→ WORK INSTRUCTIONS
In the records below, reproduce exactly the lines from the one containing "This screenshot has height=845, width=1599." through the one containing "Given: Click the", both included, and omit the pictures.

→ DATA PROVIDED
Content starts

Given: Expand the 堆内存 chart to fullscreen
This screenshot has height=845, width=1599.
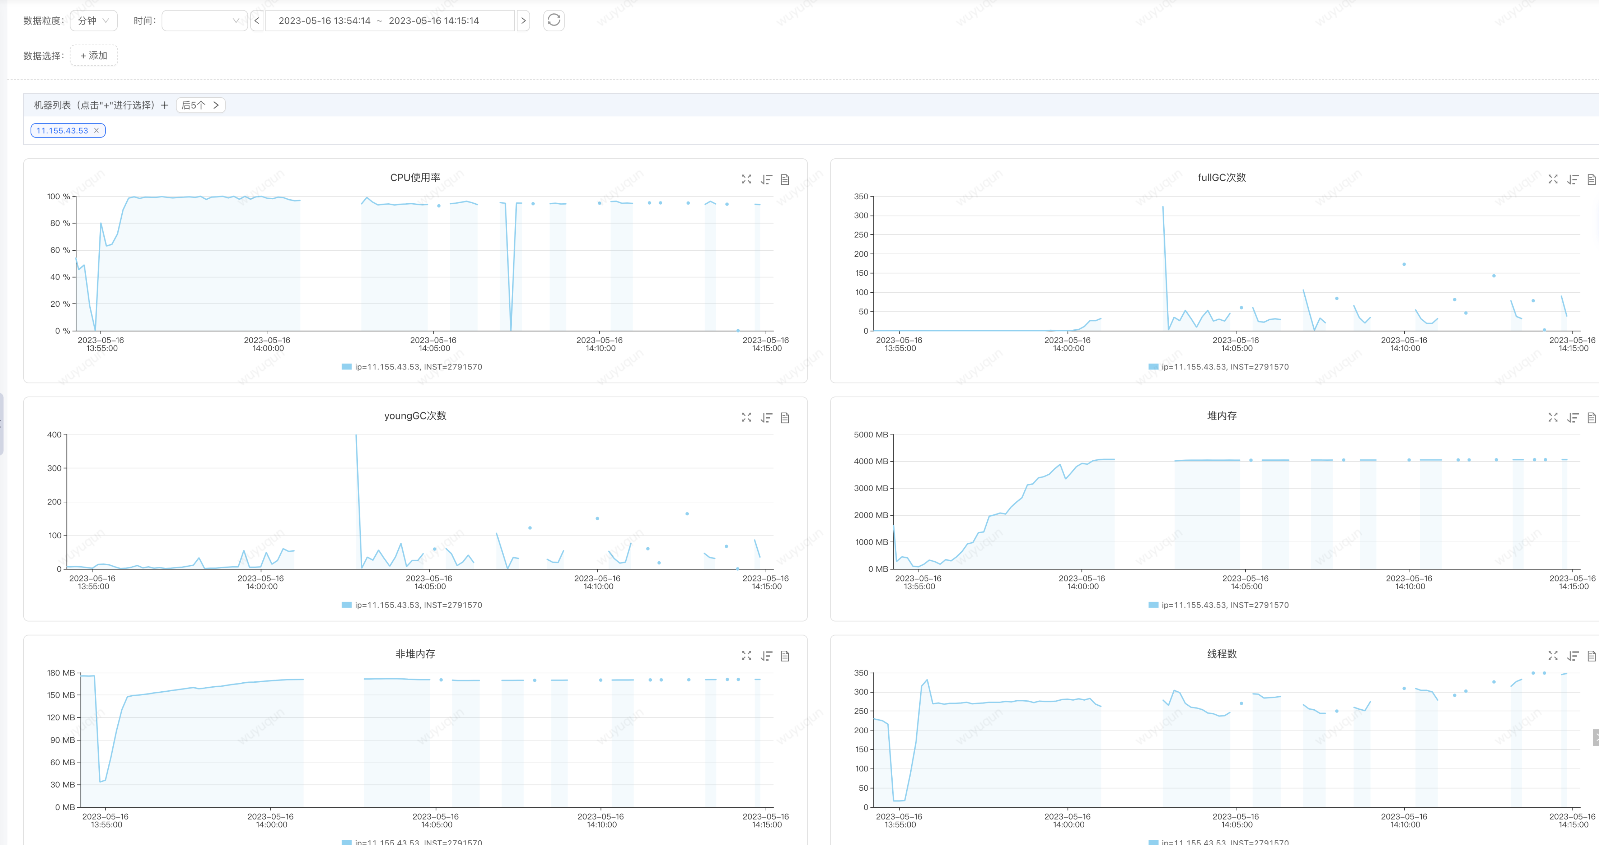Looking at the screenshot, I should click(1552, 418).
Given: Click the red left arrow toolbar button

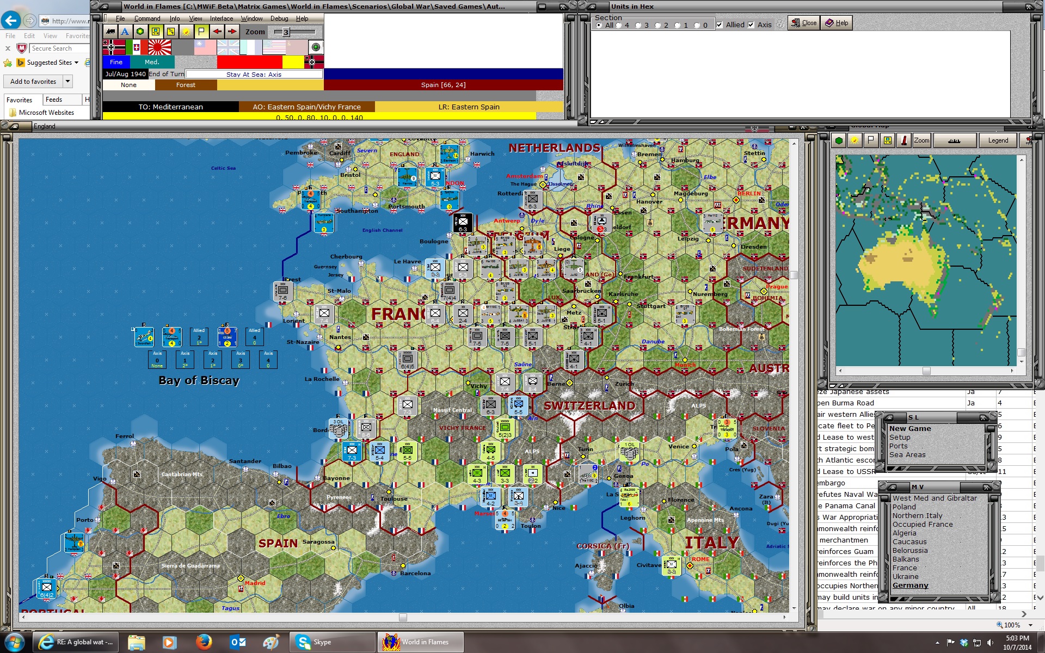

Content ends
Content starts

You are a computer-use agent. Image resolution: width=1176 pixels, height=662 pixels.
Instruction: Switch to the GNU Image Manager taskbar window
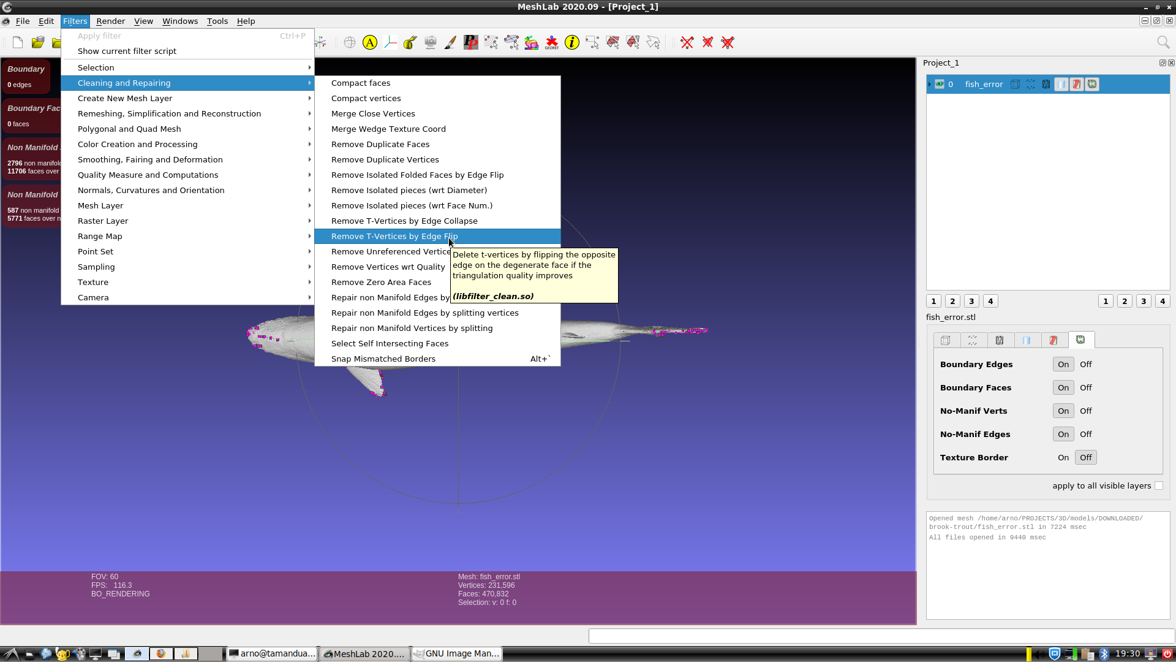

Content ends
Content starts

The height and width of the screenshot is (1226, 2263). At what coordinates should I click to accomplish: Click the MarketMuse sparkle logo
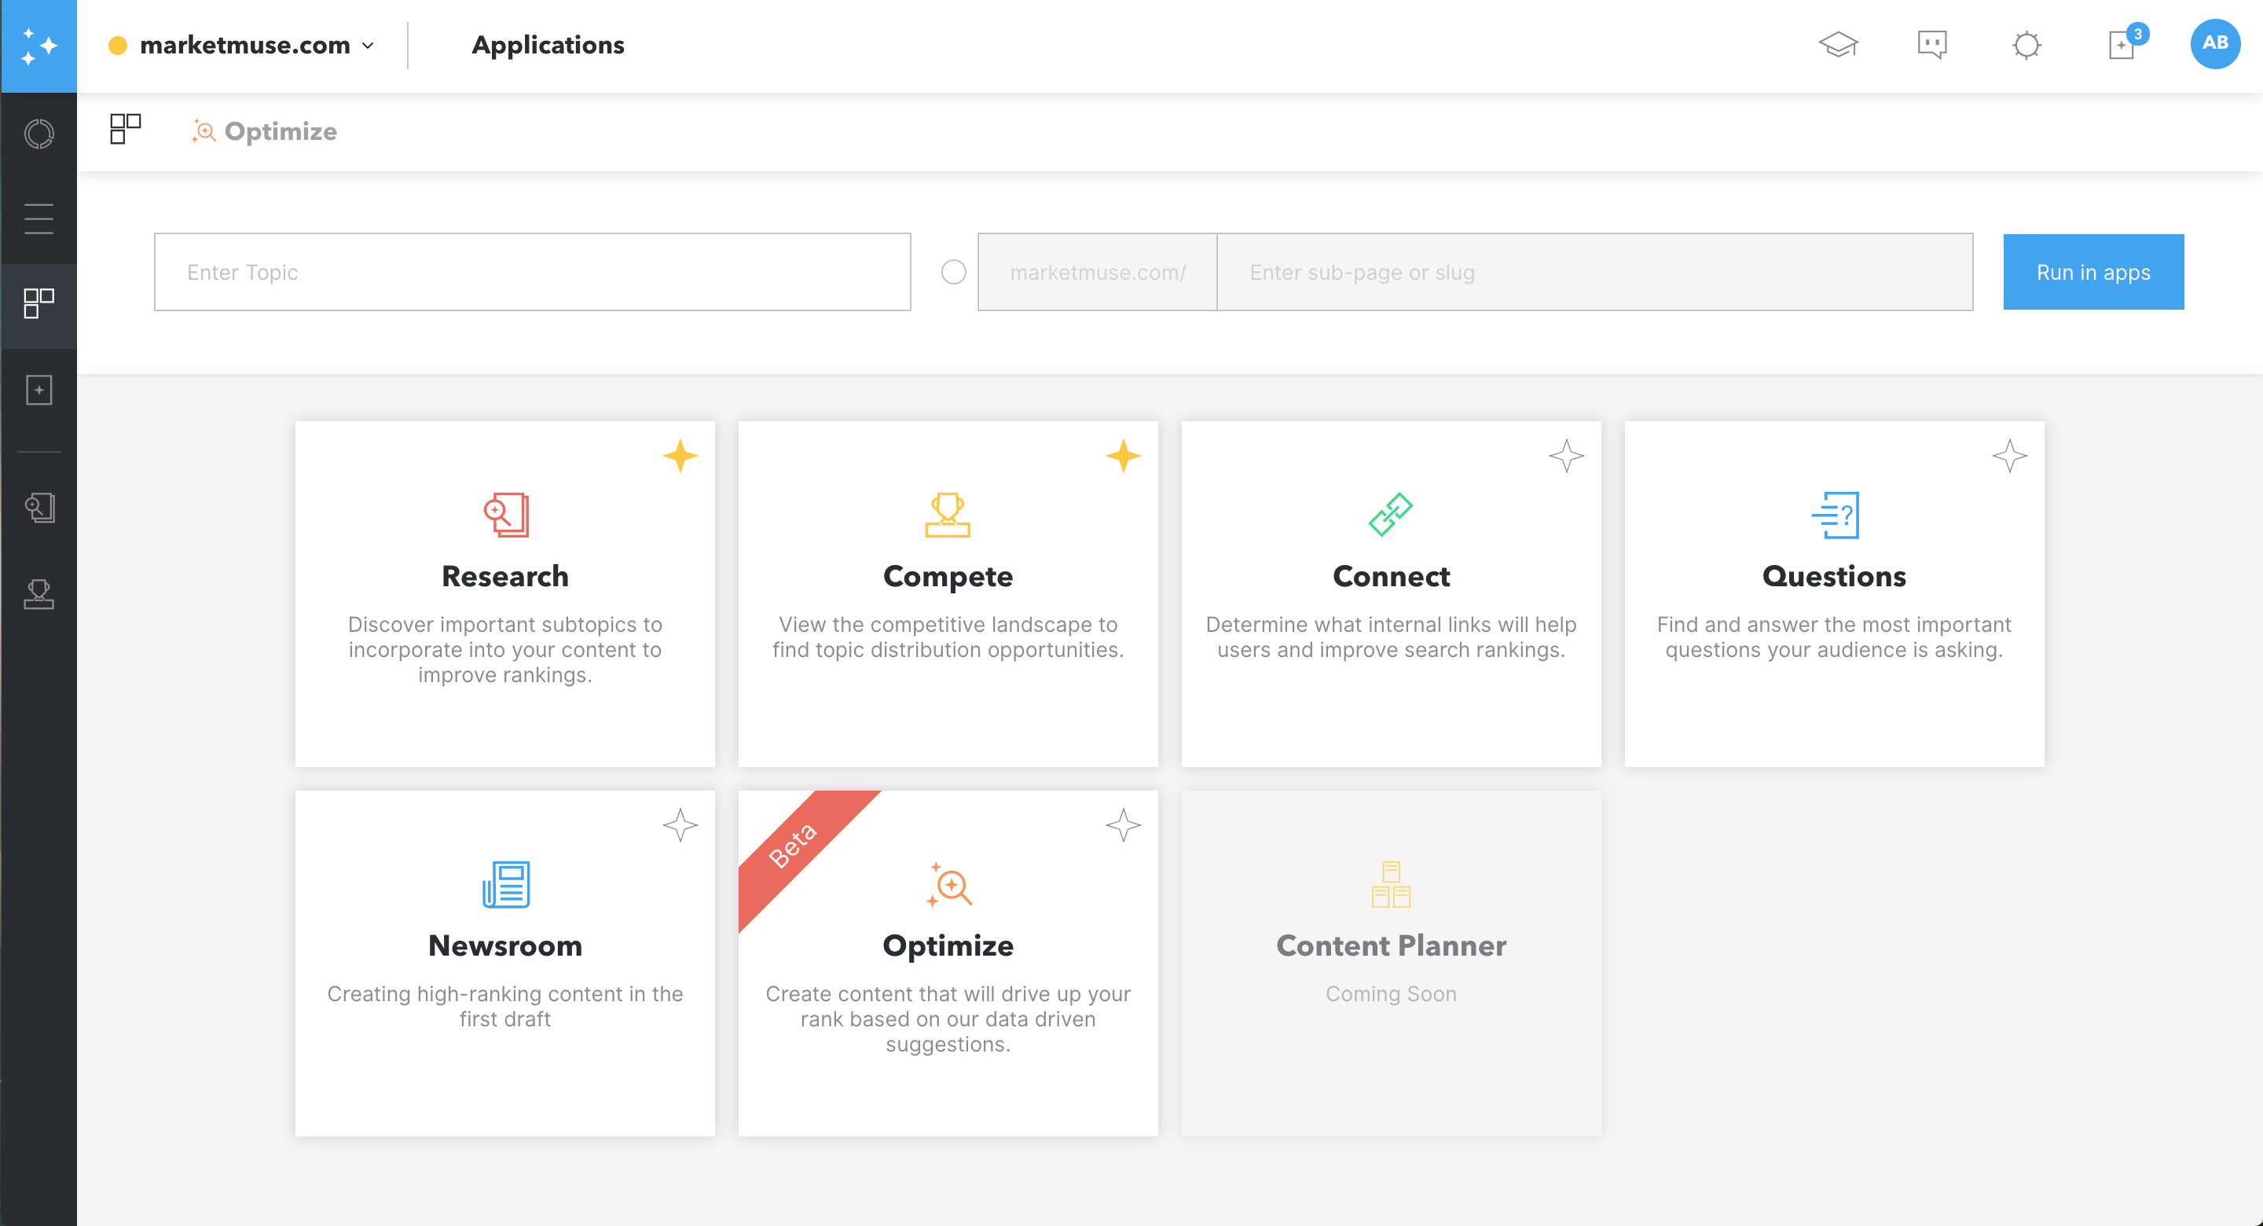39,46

Content ends

→ EXPECTED ANSWER
This screenshot has height=845, width=1599.
Looking at the screenshot, I should click(1552, 418).
Given: Click the red left arrow toolbar button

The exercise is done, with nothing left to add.